François Gelez, l'entraîneur de l'US Tyrosse, veut garder espoir.

Parce qu'au delà du sportif, les joueurs ont besoin de continuer de se côtoyer, de vivre ensemble, de garder ce lien social si important dans ce sport, argumente l’entraîneur Tyrossais. Pourtant, cette date possible de reprise en mars pose bien la question sportive. Combien de match pourront se jouer ? Y aura-t-il des montées et des descentes ? Et si en mars la situation épidémique ne s'est pas améliorée, s'avance-t-on vers une saison blanche ? "Cela fait partie des probabilités et malheureusement, chaque jour qui passe augmente cette probabilité là", répond François Gelez. 
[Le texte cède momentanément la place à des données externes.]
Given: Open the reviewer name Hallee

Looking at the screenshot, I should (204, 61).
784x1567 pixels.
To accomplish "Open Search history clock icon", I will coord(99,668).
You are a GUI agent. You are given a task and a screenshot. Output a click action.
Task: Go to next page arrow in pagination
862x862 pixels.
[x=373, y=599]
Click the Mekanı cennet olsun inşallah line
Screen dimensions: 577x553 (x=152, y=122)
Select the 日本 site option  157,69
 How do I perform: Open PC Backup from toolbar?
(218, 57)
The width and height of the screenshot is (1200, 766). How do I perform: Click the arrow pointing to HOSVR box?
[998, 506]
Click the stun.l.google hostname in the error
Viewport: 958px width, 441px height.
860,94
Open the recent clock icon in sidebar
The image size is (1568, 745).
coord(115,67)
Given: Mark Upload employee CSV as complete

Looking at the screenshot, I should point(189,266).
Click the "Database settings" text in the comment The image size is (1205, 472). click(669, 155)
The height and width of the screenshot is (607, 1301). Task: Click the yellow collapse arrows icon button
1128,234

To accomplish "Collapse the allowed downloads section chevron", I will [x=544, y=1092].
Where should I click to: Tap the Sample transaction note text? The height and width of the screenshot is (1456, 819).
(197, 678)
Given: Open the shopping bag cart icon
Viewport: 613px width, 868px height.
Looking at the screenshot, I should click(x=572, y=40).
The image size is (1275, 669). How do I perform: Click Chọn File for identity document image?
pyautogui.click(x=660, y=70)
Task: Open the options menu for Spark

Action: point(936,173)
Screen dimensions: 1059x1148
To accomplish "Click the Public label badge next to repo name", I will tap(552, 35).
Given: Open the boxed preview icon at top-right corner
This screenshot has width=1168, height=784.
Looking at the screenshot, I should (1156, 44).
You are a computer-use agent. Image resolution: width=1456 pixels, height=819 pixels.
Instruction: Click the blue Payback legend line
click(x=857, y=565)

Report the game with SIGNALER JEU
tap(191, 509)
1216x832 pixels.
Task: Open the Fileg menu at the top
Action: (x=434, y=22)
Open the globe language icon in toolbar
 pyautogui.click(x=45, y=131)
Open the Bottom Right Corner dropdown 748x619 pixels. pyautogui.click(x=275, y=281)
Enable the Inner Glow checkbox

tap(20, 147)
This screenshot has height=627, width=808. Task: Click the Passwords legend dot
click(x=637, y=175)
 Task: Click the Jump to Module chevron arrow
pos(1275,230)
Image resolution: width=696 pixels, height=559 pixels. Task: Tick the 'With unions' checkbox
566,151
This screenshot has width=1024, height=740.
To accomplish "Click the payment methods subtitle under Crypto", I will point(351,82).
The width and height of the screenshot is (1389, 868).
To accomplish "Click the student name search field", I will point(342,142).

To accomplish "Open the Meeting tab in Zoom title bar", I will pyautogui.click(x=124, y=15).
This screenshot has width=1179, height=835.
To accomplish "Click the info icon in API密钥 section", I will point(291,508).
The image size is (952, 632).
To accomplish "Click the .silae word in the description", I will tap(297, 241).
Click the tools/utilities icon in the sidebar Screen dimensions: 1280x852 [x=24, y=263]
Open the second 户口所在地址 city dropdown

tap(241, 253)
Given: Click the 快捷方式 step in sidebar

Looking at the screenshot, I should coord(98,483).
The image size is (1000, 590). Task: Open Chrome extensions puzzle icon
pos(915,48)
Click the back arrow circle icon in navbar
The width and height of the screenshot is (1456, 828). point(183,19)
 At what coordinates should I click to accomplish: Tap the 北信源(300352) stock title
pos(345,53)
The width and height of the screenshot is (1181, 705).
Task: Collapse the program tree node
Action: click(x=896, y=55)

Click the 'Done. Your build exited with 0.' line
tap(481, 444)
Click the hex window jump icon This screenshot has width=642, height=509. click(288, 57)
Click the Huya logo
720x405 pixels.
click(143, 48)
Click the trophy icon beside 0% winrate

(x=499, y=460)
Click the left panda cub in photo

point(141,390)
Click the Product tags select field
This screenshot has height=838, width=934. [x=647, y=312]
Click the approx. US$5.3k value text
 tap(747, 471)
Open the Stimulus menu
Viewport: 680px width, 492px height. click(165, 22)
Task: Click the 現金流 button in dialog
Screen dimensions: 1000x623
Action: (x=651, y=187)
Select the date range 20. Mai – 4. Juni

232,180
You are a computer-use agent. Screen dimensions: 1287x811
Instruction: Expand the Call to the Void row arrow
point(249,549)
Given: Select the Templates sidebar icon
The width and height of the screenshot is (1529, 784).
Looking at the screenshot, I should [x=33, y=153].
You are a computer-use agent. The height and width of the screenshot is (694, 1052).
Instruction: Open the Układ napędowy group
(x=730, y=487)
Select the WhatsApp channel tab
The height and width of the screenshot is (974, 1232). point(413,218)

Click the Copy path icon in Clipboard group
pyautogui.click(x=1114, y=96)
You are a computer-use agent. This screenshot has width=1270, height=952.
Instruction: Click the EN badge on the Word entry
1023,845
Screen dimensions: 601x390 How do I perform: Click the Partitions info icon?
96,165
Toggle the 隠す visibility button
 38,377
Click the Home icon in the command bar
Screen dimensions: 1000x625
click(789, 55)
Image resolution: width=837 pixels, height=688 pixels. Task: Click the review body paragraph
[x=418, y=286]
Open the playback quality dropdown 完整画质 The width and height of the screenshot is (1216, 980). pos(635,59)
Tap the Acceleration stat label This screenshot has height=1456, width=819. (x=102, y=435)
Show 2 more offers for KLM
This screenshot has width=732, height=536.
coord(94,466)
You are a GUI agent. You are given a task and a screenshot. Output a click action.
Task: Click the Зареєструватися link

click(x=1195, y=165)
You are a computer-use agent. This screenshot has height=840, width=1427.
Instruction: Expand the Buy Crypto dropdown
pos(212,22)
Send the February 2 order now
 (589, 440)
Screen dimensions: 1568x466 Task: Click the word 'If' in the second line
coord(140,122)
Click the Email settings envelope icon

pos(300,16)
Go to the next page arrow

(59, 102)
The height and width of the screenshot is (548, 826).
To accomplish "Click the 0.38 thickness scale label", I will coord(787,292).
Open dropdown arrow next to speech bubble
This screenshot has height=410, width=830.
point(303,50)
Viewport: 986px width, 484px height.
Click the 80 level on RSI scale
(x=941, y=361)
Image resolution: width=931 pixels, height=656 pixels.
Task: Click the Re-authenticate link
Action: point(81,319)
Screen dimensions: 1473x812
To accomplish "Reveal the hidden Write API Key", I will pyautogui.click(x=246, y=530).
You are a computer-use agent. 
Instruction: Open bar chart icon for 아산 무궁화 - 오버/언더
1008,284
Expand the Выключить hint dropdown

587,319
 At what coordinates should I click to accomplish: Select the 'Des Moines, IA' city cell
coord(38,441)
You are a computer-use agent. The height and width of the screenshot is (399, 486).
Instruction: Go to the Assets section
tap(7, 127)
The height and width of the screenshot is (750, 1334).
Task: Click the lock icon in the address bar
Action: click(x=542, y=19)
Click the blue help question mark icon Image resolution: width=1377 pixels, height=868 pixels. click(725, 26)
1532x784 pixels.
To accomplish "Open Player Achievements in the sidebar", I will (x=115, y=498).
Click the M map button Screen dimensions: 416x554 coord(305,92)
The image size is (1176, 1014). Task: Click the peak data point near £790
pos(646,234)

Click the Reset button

Chaque fois qu'on nous donne une date on s'y accroche

Mais l'ex international tricolore devenu technicien veut garder espoir : "Même dans le sport il faut garder espoir, garder les joueurs sous pression. Chaque fois qu'on nous donne une date, on s'y accroche. Comme on s'est accroché à celle du 31 janvier et bien là, on va s'accrocher à celle du mois de mars".  Cette date de reprise à la mi-mars qui apparaît donc déjà comme celle de la dernière chance. 

Ou tout arrêter 

Si certains gardent espoir, même mince, d'autres, de report en report, de confinement en couvre feux, sont gagnés par l'inquiétude et parfois, aussi, par la lassitude. A l'image du capitaine de Soustons (40), en Fédérale 2. Le troisième ligne Sylvain Lassalle n'y croit plus. "C'est compliqué parce qu'il faudrait déjà qu'on fasse au moins un mois de physique et de contact avant de pouvoir faire un match. Parce que là, on a vraiment tout perdu", explique le capitaine de Soustons qui ajoute qu'avec le couvre feux, il sera très compliqué de s’entraîner et de rentrer chez soi pour ces joueurs qui cumulent aussi un travail. "Pour la plupart, on se dit qu'on aimerait vraiment pouvoir reprendre parce que ça nous manque.  Le rugby, voir tout le monde, ça nous manque. Mais dans les conditions où on est là ... on ne voit pas l’intérêt de reprendre".